> _How to complete this task_: Print only the lines running from the line with "This screenshot has" to the final line below, both included, exactly as written and without the pictures.

[Records drawn from a dataset]
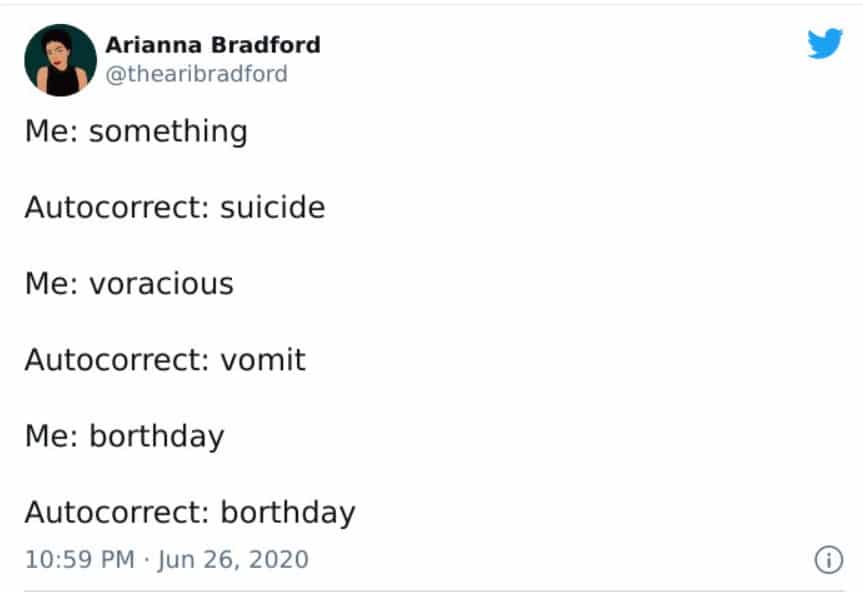Select the 'Me: voracious' line
The height and width of the screenshot is (592, 863).
(129, 284)
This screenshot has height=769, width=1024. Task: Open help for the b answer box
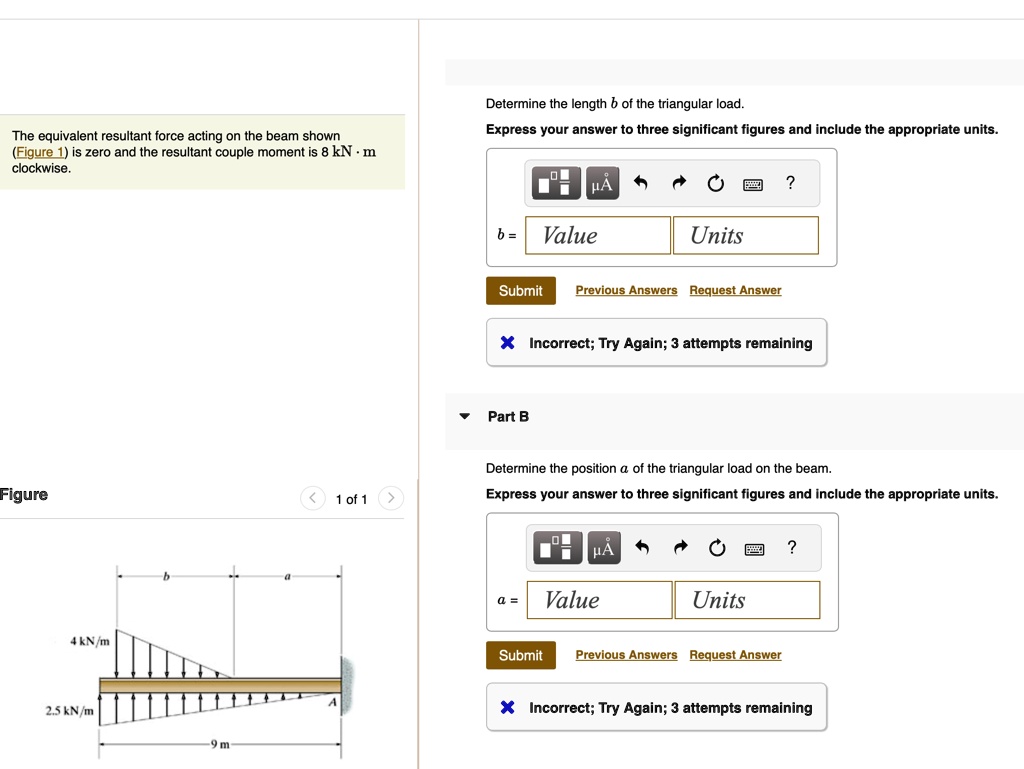(x=790, y=182)
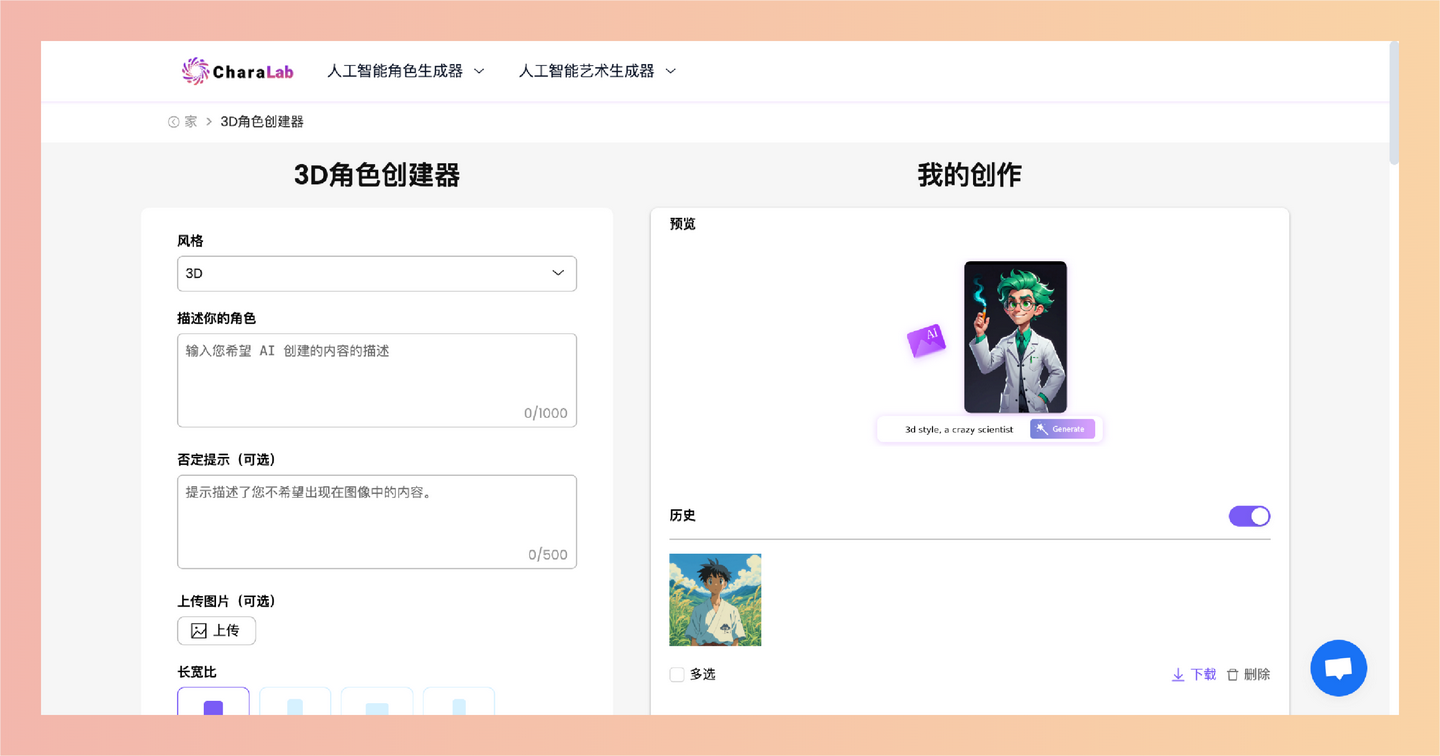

> _Response to this task_:
This screenshot has height=769, width=1024. Task: Open help for the b answer box
(x=790, y=182)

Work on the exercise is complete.